It's not a competition, but I think you've got enough to worry about with your own guy.
Well, John, despite three major economic dislocations - an inherited recession, 9/11, and Katrina - economic growth has ranged between steady and prodigious over the past six and a half years, with many millions of jobs created, federal revenues at record levels, unemployment steady at less than 4.5 percent, the stock market at a record high, the deficit getting lower and the budget nearer to being balanced again. If W were a democrat the media over here would be hailing him as the second coming of FDR. As for Iraq, as someone familian with Indict before the invasion, I tend to be in agreement with the likes of Sen. Lieberman. I think these are the bad guys. But we approach these things from different positions on the political spectrum. Actually, my position there is highly mobile.
"If W were a democrat the media over here would be hailing him as the second coming of FDR. "I doubt that. Abu Graib - on W's watch. The end of Habeas Corpus - on W's watch. Pre-emptive war - on W's watch. Thousands of soldiers dead for a LIE. "Be afraid America, there's WMDs in Iraq!" - on W's watch.Complete disregard of his oath of office, incompetence at war, incompetence at disaster relief, incompetence at budget balancing, incompetence at ... well, the list is pretty long. No matter what the political affiliation, democrat or republican or members of the Fuel and Freedom Party, people will be seeing W as the worst President this country ever had for a long, long time. -blue
The end of habeas corpus, Blue? Trust me, it still applies if you or any other citizen is charged with a crime. Lincoln suspended it entirely during the Civil War. I see no reason why it should apply to foreign combatants, nor do I see that those who are not U.S. citizens should have the rights of U.S. citizens extended to them. Regarding WMDs,how about this quote, from Feb 6, 2003: "There is now no incentive for Hussein to comply with the inspectors or to refrain from using weapons of mass destruction to defend himself if the United States comes after him. And he will use them; we should be under no illusion about that." That was Joseph Wilson, who also said this on Feb. 28, 2003,in an interview with Bill Moyers: BILL MOYERS: President Bush's recent speech to the American Enterprise Institute, he said, let me quote it to you. "The danger posed by Saddam Hussein and his weapons cannot be ignored or wished away." You agree with that?JOE WILSON: I agree with that. Sure.BILL MOYERS: "The danger must be confronted." You agree with that? "We would hope that the Iraqi regime will meet the demands of the United Nations and disarm fully and peacefully. If it does not, we are prepared to disarm Iraq by force. Either way, this danger will be removed. The safety of the American people depends on ending this direct and growing threat." You agree with that?JOE WILSON: I agree with that. Sure. The President goes on to say in that speech, as he did in the State of the Union Address, is we will liberate Iraq from a brutal dictator. All of which is true."I would like to to see one quote from a reputable source prior to the Iraq invasion who categorically denied that Iraq possessed WMDs.
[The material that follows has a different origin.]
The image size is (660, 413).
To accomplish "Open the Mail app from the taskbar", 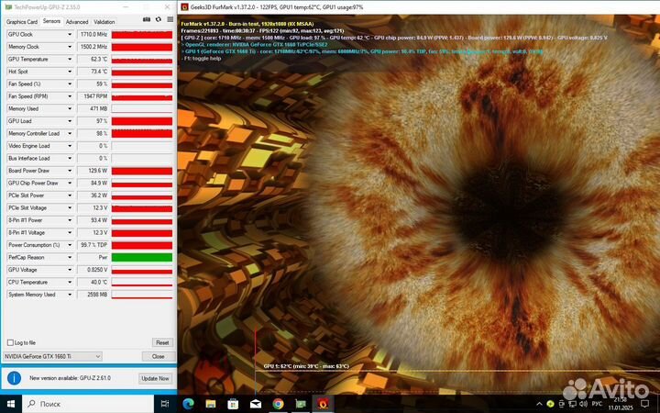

"Saddam is a familiar dictatorial aggressor, with traditional goals for his aggression. There is little evidence to indicate that the United States itself is an object of his aggression. Rather, Saddam's problem with the U.S. appears to be that we stand in the way of his ambitions. He seeks weapons of mass destruction not to arm terrorists, but to deter us from intervening to block his aggressive designs." -Brent Scowcroft - 2002If he already had 'em, why was he seeking 'em? No, it was not a categorical denial. But it was an admission, from someone who ain't no democratic party hack, that Saddam didn't have WMDs. In that same speech Scowcroft predicted everything that has come to pass, you know? Why weren't his warnings heeded? Arrogance and incompetence - what a pair to draw to ...Worst President in USA history - George W. Bush. -blueNO man should rot in jail without trial. NO man should be tortured - American or not.
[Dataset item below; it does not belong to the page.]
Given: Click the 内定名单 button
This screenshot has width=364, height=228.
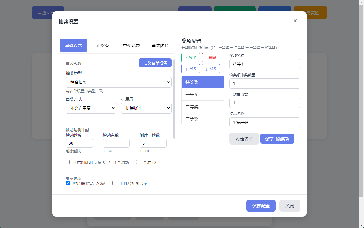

Nobody said anybody should rot in jail without a trial. But a military tribunal is suitable for enemy combatants. I don't support torture, either. And I trust the AQ torture rooms that have been found recently bother you at least as much as Abu Ghraib, which seemed to me more on the level of college hazing. And I think you put too much weight on a single word in a Scowcroft speech (odd how he became a favorite of the left). You can after all seek to have more of what you already have - and you can hardly deny that the Kurds and Iranians were victims of Iraqi WMDs. That's fact, not opinion. BTW, Tony Blair wanted Clinton to topple Saddam.